Well, that’s just interesting.

Apparently, UP was doing some work on the Gouldsboro Subdivision near the beginning (or end) of the Westwego Yard track too.

Okay.

Now what?  I need to end this, but I need to head west for another reason too; conveniently for the purposes of railroad photography, so too did a train.

Here’s a new shot, a view that I did for the first time here.

I don’t think that I’ll be doing it again, except maybe on rare occasions when I need to get a shot of a particular train for some reason.  Needing to get a shot?  Oh, gosh, yes, this railroad photography thing really is some sort of mental illness; well, no, I should give myself some credit and instead point out how the rest of the world is messed up, how spending money, time, emotion, and attention watching sports every weekend is really a sign of mental illness, if either of the two activities are signs of such.
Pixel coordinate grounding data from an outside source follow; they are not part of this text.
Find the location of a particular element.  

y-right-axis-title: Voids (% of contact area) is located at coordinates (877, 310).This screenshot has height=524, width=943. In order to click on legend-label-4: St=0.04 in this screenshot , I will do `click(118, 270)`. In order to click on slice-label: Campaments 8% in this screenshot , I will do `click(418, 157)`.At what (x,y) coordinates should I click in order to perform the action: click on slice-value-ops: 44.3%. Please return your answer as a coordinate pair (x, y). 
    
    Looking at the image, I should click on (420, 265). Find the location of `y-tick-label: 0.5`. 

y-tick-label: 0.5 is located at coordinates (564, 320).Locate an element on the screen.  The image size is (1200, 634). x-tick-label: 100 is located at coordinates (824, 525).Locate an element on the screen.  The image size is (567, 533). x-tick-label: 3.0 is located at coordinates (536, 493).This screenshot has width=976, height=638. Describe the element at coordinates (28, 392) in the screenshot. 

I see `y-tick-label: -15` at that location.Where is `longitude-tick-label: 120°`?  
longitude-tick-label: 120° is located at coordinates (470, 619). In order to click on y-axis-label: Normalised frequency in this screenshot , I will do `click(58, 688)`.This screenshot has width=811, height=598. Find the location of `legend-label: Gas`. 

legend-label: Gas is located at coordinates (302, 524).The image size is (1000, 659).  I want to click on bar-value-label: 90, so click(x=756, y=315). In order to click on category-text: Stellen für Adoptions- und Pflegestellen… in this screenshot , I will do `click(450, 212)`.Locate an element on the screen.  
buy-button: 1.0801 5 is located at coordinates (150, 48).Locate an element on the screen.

I had not done this shot in a long time.

I apologize that the writing that is accompanying these pictures is very much sub-par; there are multiple reasons for that.

This needs to end.

So be it, jedi.

The Best Laid Plans . . .

I had long intended to write with this article a follow-up on the piece that I wrote in August about the issue of artists being forced against their will to perform personalized, customized, and completely unnecessary services, or at least only those that happen to be gay-related.  (Hey, think about it: the first pictures in this article had a gluttony of color! and today’s great song was appropriate too!)  I’m just really tired, and it has taken me long enough to get this article published; so, I’ll write that piece later.

For now, though, I will say this: it is almost always completely wrong to frame these situations as instances of some provider “refusing to serve” some customer “because the customer is gay,” and it is therefore very wrong to say that this is “no different than how black people were denied service” in businesses a long time ago!  (Even if the comparison would be justified, whether it matters – or should matter – in cases of superfluous, personalized services is another topic.)  There simply is not enough evidence that the providers “refused to serve” the customer “because the customer was gay”; therefore, framing it that way is highly disingenuous, wrong, misleading, destructive, shallow, and myopic.  If these cases actually were cases of someone “not being served because he or she is gay,” then, yes, for non-personalized, non-superfluous goods and service, I’d agree that there should be legal penalties, but such is not the case in these cases, which I’ll explain in the future whenever I can finally collect and organize my thoughts on the matter.

Until then, go and peace, and remember to leave other people the heck alone.

Regards,

Jimbaux

{ 2 comments }

1 Steve Boyko November 17, 2014 at 07:26

Great photos, Jimbaux, nice catch on the NS Go-Rail unit and I really liked the photo of 3832 – great light.

2 Barry LeBoeuf November 19, 2014 at 11:42

Jimbaux,

nice pictures as usual. Have they started Grinding yet at Raceland Sugars??